29. The trial judge in her written judgment reached a conclusion that the payment of periodical sums to the mother in respect of legal fees was necessary on the particular and unusual circumstances of this case. At para. 19 of her judgment she accepted the following position as stated on behalf of the mother:

      “It has been clearly stated on behalf of the applicant that her legal team will not be in a position to continue working on her case over the summer because they have not been in receipt of any fees, and the volume of work is extensive in terms of the complexity of the respondent’s financial arrangements and the necessity to employ specific tax advice, a forensic accountant and to examine the documentation which arise by way of discovery. This Court notes that the applicant is a lay person and full time mother of eight children many of whom have additional welfare needs.”
30. She later in her judgment concluded that the payments “are necessary as the applicant has neither the time nor the expertise to self represent”.

31. Accordingly, whilst the trial judge incorrectly identified s. 11 of the 1964 Act, as the statutory provision which gave her jurisdiction, nevertheless she did have jurisdiction under s. 7 of the 1976 Act, as amended. Further the mother had included in her notice of motion an alternative claim for relief under that section. This Court is of the view that on the exceptional facts and circumstances of these proceedings that the trial judge correctly concluded that the needs of the dependent children for whom the maintenance orders are being sought in the proceedings did require the making of an interim order for the payment of periodic sums specifically directed to enabling the mother retain lawyers and discharge fees to necessary experts given the scale and complexity of the father’s financial affairs.

---+---

- [REQUIRED WORK]
**a.** In the judgment extract above, how many children does the applicant mother have?
**b.** The judgment extract quotes a statement made on behalf of the applicant. List the tasks that statement says her legal team must carry out.
**c.** From the judgment extract, copy word for word the passage that begins at the words "31. Accordingly, whilst" and ends after the words "father’s financial affairs.".

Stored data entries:
---+---

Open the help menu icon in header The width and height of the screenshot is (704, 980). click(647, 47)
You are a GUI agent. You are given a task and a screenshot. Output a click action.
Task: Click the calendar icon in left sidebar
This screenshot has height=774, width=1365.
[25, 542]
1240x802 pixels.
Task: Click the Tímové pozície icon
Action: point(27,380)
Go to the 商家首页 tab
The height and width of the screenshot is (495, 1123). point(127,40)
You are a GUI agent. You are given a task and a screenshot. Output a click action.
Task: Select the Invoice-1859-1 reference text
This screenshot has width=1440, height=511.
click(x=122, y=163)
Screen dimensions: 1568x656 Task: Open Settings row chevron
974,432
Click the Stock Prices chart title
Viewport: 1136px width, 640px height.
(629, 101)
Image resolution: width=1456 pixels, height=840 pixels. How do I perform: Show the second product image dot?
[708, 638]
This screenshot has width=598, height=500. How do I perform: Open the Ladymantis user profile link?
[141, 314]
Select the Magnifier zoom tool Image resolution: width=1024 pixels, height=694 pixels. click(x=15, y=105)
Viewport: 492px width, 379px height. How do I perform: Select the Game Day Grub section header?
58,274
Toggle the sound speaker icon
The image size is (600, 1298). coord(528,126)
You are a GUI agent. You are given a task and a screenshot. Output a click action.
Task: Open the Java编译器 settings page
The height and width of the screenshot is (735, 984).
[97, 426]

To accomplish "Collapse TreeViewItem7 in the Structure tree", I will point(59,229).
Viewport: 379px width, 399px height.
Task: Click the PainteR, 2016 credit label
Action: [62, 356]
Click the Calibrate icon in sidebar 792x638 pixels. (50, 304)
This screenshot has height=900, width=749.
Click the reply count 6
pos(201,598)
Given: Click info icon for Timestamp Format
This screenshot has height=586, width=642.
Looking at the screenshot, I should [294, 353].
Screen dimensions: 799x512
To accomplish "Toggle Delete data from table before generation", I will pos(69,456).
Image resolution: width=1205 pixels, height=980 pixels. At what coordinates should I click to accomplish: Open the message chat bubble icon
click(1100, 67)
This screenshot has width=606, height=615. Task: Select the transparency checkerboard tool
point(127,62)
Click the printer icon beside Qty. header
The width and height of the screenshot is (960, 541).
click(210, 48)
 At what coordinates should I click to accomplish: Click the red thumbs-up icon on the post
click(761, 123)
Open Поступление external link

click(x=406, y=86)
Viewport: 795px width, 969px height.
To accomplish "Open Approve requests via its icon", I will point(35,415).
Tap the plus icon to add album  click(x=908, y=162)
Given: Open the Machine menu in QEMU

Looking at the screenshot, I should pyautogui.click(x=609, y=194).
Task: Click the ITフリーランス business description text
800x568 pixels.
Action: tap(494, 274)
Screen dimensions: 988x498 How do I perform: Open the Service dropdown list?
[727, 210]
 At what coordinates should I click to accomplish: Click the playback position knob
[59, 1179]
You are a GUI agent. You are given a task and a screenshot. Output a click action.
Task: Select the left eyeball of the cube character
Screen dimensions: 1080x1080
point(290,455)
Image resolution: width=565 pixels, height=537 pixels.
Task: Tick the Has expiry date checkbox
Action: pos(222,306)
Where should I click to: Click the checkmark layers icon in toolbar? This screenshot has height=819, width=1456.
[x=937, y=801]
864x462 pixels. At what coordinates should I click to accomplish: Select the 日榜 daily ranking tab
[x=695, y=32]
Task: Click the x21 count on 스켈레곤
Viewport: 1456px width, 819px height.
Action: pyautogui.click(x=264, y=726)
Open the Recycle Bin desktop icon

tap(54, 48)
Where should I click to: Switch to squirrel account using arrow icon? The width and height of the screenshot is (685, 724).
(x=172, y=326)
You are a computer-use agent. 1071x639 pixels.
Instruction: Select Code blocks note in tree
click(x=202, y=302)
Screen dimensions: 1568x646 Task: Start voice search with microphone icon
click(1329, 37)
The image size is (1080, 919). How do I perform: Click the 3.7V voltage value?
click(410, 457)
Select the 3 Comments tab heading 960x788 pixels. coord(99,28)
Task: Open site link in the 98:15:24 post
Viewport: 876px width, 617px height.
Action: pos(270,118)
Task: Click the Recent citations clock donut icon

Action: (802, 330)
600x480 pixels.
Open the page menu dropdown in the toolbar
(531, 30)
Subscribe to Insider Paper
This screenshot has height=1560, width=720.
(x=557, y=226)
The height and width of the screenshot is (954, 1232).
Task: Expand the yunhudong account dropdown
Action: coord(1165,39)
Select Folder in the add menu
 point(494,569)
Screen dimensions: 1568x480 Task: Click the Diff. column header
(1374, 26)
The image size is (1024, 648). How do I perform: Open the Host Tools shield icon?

---+---

- [RESPONSES FOR EACH TASK]
**a.** Eight

**b.**
- Employ specific tax advice
- Employ a forensic accountant
- Examine the documentation which arise by way of discovery

**c.**
31. Accordingly, whilst the trial judge incorrectly identified s. 11 of the 1964 Act, as the statutory provision which gave her jurisdiction, nevertheless she did have jurisdiction under s. 7 of the 1976 Act, as amended. Further the mother had included in her notice of motion an alternative claim for relief under that section. This Court is of the view that on the exceptional facts and circumstances of these proceedings that the trial judge correctly concluded that the needs of the dependent children for whom the maintenance orders are being sought in the proceedings did require the making of an interim order for the payment of periodic sums specifically directed to enabling the mother retain lawyers and discharge fees to necessary experts given the scale and complexity of the father’s financial affairs.